On the politics of ‘hope’

“Hope springs eternal” is a cynicism in folk proverb form. Interestingly, in this reporter’s experience, the cynicism has been employed by persons ‘working fingers to the bone’ to right the USA ship of state against very long odds. In such regard, the expression can be seen as a self-lampoon, based on principled action; where one’s devotion to pursue what is correct and honorable for the fact of any and all refusal to compromise ethics is at the core structure of one’s personal state. This person, although certainly not alone in such principled endeavor, is the exception, not the rule.

Insofar as another personality type, one that cynically exploits the ‘hope’ of simple, common people, that is the sociopath in what amounts to an intra-social predator-prey relationship, it is the ‘prey’ most needs examining where ‘leadership’ intersects in relation to “Hope.” This thought is predicated on the fact we have arrived at a place of mass manipulation of humanity on a never before seen scale of propaganda, where leaders are manufactured, whether for selling ‘hope’ or for purpose of color revolution (exploiting hope) inter alia.

“The tremendous expansion of communications in the United States has given this Nation the world’s most penetrating and effective apparatus for the transmission of ideas. Every resident is constantly exposed to the impact of our vast network of communications which reach every corner of the country, no matter how remote or isolated. Words hammer continually at the eyes and ears of America. The United States has become a small room in which a single whisper is magnified thousands of times” -Edward Bernays, ‘The Engineering of Consent’

From Johannes Guttenberg to Marconi to Microsoft Explorer, in just under 600 years, referencing ability to manipulate via a human trait the atheist Richard Dawkins has attempted to explain away as ‘memes’ (a phenomenal order of information sharing that cannot be separated from spirit), the sociopaths’ tools to manipulate have increased in power exponentially.

The most common ‘hope’ (of common people) is a misnomer; it should be better expressed as ‘desire’ that is neither particularly pecuniary nor malignant. It is the desire to have a simple, uncomplicated and meaningful life where one works and is rewarded with a sense of security, within which there should be many small satisfactions that is antithesis of personal empire or the many complications that come with reaching beyond the walls of one’s home and borders of one’s community. This hypothetical person had been (in the modern mythology) described as the ‘salt of the earth’ or it could be said the farmer, the miller, the baker… all respected in small neighborhood with few to none aspiring to affairs of state or sitting in any senate.
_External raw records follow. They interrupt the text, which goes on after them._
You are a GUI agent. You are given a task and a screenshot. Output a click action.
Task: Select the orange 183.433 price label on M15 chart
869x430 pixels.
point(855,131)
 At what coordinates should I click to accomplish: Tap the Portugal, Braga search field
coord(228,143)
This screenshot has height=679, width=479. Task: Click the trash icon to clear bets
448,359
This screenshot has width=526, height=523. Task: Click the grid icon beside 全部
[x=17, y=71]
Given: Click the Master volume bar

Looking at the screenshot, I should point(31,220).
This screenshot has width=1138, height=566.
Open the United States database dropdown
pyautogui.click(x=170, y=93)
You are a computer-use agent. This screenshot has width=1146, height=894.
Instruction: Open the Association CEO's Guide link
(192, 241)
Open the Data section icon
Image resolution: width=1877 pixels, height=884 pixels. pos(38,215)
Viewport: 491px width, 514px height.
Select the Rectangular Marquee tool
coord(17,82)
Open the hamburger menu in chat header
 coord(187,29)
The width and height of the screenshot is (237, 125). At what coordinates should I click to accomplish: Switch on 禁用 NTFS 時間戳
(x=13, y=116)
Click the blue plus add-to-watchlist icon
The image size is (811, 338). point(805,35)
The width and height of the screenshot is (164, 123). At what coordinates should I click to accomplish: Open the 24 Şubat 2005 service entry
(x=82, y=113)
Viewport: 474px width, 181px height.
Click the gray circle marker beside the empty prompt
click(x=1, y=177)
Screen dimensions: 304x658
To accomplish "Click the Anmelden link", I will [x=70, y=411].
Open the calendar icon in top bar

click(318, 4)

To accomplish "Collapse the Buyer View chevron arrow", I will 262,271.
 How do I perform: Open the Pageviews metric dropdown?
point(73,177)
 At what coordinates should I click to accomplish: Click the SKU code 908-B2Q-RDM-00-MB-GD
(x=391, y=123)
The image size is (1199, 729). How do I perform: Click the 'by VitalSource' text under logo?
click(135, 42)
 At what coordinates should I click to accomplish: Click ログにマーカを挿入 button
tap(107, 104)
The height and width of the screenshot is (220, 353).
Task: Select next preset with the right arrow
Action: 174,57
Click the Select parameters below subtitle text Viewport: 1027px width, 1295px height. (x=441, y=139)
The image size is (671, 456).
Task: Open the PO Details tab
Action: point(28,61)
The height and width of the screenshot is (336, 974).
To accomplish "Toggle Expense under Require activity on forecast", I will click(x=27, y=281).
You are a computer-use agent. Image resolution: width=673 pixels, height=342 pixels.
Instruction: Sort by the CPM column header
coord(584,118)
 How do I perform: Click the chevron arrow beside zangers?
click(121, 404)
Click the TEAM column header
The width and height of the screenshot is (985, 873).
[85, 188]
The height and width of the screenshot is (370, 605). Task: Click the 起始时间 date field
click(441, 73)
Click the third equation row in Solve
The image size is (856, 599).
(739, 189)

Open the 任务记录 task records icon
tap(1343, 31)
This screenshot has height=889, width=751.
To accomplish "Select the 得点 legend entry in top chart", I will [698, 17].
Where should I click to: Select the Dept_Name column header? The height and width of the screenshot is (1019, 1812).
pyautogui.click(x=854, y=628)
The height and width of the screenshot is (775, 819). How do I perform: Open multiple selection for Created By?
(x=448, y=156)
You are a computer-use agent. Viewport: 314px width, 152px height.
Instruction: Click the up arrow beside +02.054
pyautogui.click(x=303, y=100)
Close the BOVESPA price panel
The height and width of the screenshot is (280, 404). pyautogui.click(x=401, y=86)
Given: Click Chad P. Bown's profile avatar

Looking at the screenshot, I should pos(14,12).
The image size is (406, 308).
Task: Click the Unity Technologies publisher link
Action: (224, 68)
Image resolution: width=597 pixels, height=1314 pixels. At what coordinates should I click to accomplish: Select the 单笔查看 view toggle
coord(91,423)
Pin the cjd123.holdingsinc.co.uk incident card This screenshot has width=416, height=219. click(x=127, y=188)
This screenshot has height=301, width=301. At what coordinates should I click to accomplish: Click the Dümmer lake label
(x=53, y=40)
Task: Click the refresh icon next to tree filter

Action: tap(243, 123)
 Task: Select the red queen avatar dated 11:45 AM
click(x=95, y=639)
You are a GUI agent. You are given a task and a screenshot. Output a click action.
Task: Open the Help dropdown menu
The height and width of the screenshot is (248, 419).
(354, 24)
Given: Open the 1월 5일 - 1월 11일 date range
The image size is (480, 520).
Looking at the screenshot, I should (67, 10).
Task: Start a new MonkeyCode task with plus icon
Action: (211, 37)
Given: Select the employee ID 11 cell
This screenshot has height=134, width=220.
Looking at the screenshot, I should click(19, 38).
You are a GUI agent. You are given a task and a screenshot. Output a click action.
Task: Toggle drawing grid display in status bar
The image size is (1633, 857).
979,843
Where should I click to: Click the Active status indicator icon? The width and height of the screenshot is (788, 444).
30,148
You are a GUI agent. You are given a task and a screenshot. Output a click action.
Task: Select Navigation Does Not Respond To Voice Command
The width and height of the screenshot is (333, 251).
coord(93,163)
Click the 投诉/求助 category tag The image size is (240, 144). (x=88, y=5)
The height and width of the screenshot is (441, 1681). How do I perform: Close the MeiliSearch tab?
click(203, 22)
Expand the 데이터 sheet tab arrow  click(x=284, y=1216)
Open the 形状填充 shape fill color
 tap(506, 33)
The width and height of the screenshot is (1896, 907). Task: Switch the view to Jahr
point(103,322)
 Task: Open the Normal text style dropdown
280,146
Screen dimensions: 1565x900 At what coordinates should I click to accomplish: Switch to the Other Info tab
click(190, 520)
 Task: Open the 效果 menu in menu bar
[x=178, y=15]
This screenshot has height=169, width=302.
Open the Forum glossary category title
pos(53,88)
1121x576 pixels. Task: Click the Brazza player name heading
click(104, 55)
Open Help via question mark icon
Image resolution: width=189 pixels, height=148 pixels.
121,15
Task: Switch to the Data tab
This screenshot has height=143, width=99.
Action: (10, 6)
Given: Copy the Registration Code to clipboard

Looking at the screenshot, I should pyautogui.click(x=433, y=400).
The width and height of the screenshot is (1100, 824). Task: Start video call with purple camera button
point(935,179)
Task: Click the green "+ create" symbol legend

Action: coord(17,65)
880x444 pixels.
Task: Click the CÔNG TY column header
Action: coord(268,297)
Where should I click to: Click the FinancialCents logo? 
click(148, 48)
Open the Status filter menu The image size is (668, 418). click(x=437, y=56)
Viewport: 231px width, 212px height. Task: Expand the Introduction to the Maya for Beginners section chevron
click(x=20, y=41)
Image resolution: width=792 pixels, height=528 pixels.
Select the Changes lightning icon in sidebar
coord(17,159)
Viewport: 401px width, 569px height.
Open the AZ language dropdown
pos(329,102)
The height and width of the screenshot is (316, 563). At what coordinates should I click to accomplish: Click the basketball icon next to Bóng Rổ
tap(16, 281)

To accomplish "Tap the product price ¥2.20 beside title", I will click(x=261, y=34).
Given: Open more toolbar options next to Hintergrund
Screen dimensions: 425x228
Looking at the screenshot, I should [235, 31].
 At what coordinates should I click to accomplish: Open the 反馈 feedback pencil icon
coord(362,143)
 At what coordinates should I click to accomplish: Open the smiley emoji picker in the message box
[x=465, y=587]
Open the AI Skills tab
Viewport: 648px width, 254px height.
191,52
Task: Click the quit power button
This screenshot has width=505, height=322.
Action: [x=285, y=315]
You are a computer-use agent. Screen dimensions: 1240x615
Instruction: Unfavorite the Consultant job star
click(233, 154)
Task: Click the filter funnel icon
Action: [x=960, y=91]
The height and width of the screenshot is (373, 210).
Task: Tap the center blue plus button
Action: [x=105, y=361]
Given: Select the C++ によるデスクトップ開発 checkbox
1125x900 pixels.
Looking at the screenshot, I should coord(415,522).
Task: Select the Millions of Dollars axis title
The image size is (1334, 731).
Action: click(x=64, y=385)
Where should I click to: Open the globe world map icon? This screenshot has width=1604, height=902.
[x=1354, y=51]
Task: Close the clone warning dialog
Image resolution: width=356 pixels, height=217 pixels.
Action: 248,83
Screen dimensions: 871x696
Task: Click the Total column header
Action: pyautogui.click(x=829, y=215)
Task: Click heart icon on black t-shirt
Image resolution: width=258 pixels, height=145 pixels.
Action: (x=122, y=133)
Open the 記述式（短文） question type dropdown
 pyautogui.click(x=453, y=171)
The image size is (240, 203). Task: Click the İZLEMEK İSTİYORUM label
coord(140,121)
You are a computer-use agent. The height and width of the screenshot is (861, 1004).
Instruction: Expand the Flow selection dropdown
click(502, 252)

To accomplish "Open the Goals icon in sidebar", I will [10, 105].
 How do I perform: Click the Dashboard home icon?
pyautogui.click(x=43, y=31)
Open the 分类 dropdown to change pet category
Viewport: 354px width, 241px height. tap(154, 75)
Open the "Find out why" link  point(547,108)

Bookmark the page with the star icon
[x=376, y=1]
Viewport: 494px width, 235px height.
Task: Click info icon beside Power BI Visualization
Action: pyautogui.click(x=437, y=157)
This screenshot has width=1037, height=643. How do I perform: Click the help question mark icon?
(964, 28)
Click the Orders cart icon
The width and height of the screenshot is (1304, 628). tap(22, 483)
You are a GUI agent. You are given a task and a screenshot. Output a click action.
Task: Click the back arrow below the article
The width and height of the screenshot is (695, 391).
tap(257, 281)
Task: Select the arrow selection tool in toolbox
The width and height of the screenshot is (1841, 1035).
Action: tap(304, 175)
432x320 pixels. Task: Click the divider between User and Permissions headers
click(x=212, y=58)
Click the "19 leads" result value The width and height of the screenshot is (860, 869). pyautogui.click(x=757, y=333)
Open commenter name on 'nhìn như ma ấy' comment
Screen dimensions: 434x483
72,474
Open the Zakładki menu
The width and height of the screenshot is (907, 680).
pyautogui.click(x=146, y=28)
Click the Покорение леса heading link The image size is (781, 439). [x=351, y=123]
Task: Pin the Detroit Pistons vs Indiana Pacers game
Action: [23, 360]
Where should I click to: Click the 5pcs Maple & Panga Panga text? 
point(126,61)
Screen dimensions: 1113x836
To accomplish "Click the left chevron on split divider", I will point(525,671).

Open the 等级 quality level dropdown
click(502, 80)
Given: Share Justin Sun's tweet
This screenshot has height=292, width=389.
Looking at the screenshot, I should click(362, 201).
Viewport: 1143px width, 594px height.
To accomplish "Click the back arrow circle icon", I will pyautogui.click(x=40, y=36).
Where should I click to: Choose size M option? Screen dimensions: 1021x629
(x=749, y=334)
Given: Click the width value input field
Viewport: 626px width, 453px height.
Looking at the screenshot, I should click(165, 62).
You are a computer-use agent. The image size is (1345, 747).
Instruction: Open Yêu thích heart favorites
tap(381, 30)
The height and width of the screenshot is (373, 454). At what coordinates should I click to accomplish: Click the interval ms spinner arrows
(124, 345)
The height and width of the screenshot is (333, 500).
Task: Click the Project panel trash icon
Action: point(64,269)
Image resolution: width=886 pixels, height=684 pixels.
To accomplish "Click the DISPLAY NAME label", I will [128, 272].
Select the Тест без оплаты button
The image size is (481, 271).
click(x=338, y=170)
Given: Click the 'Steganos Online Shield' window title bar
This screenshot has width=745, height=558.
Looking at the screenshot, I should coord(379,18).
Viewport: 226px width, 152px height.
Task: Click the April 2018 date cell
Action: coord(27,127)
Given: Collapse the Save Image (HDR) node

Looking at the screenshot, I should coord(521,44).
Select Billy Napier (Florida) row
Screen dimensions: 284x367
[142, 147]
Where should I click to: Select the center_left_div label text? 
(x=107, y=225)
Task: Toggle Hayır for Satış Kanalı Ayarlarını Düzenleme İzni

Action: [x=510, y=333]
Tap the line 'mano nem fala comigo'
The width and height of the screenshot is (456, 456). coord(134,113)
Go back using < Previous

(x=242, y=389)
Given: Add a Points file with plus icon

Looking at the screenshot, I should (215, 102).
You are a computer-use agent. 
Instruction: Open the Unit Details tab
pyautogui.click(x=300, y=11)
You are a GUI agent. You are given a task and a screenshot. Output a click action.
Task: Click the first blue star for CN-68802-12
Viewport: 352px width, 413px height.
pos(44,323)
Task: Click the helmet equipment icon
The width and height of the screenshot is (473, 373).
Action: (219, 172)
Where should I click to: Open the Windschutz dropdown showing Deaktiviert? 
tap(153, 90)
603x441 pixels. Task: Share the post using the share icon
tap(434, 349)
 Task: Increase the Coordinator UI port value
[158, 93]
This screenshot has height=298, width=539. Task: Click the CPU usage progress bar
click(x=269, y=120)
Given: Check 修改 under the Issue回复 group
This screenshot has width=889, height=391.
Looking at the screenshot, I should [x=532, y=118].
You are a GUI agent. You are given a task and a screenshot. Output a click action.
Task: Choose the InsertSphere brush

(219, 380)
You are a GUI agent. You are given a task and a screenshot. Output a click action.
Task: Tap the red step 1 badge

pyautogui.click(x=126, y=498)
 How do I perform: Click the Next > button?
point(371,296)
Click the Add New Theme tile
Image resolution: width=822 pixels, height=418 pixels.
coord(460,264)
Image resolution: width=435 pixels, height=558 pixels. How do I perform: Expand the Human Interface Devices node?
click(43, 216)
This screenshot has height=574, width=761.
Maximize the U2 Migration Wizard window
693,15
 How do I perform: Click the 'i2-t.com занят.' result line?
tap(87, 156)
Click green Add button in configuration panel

Then, the ‘dark side’ of literacy manifest; like a cosmic vomit of goo … ‘freedom’ insists a libertine (not libertarian) corporate neo-feudalism push the little peoples’ face into consumerism until spirit suffocates and all that is sensible seems beyond reach.

It begins with allure and infatuation; the idea “progress” is the inevitable state of humanity, and thus common people are sucked into the machine of mass media where they become consequent debt slaves in actuality, having taken the bait of self-improvement to one’s lot. Perhaps the most cynical example in history of the USA is Blacks persuaded to give up 40 acres and a mule to migrate North and work in a factory where, in a short, subsequent generation or two, capital abandoned those very factories and left these people high and dry, with no marketable skill, and self-sufficiency (personal sovereignty) a mere memory. It was only a short time preceding this event the market crash of 1857 had upended the lives of countless Whites who’d bought ‘the dream’ and their ‘hope’ seen reduced to a ‘great awakening’ that failed (other than to accelerate the economically displaced into involuntary props of “Manifest Destiny”) where a great meme or ‘hope’ inspired of despair was last seen in the Christian ‘revivals’ sweeping the Confederate armies.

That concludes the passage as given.